Education and Information Technologies, vol.29, no.7, pp.8221-8249, 2024 (SSCI) identifier identifier

  • Publication Type: Article / Article
  • Volume: 29 Issue: 7
  • Publication Date: 2024
  • Doi Number: 10.1007/s10639-023-12130-8
  • Journal Name: Education and Information Technologies
  • Journal Indexes: Social Sciences Citation Index (SSCI), Scopus, Communication Abstracts, EBSCO Education Source, Educational research abstracts (ERA), ERIC (Education Resources Information Center), INSPEC
  • Page Numbers: pp.8221-8249
  • Keywords: Machine learning, Research interests and trends, Topic modeling, Virtual reality
  • Karadeniz Technical University Affiliated: Yes


The aim of this study is to identify the main research interests and trends in the literature related to the integration of virtual reality into educational and training environments and to provide a potential guideline for future applications of virtual reality. For this purpose, a topic modeling analysis was conducted with a total of 16413 journal articles published in the thirty-year period between 1993–2022 indexed in the Scopus database.

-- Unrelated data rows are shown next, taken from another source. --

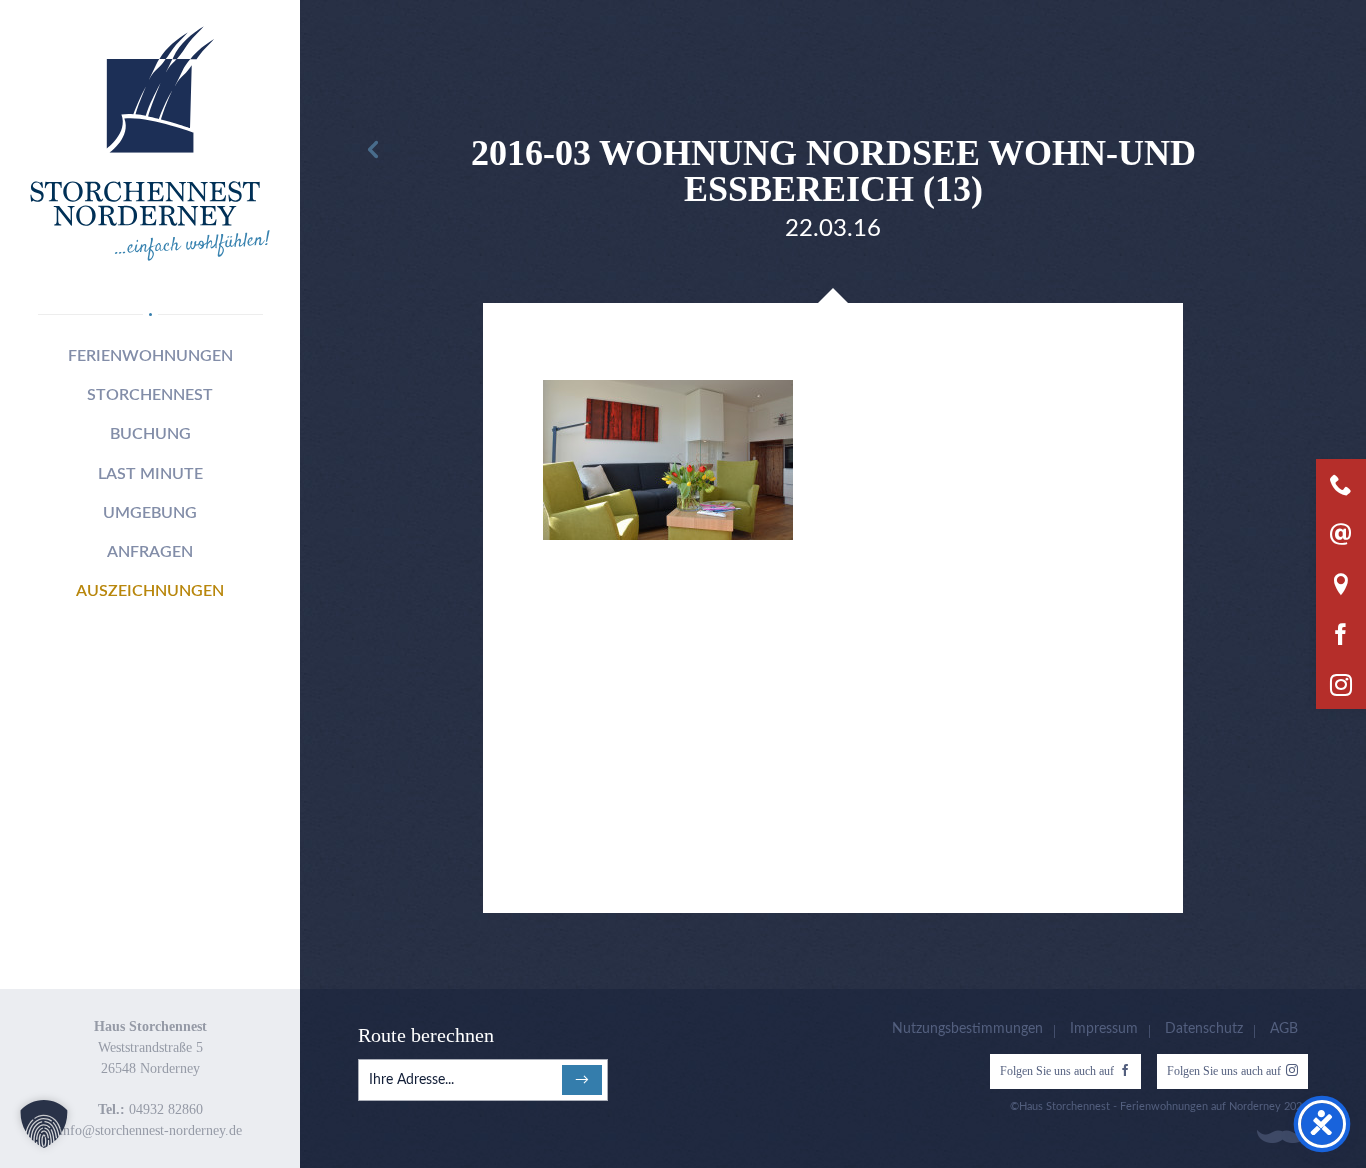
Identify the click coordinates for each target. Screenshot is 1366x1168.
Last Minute (150, 474)
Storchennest (150, 395)
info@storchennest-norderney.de (150, 1130)
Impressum (1104, 1029)
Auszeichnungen (150, 591)
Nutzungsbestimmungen (967, 1029)
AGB (1284, 1029)
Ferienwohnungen (150, 356)
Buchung (150, 434)
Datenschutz (1204, 1029)
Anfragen (150, 552)
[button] (44, 1124)
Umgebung (150, 513)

The findings of the topic modeling analysis based on machine learning revealed the existence of twelve topics in the field. The most voluminous -the most studied- topics are "EduVR: Advancing education through VR", "Training for safety and emergency", and "Surgical training: Enhancing skill and performance". On the other hand, topics that have shown positive acceleration in recent years and are trending compared to other topics are: "Therapeutic solutions: Addressing pain, anxiety and disorders", "Training for safety and emergency", "Motor rehabilitation solutions: Enhancing stroke recovery and functional training", and "Virtual surgical anatomy: advancing techniques and simulations". The results of the study reveal current trends in the field of virtual reality and emphasize potential future research areas. This may be useful in guiding researchers in the field.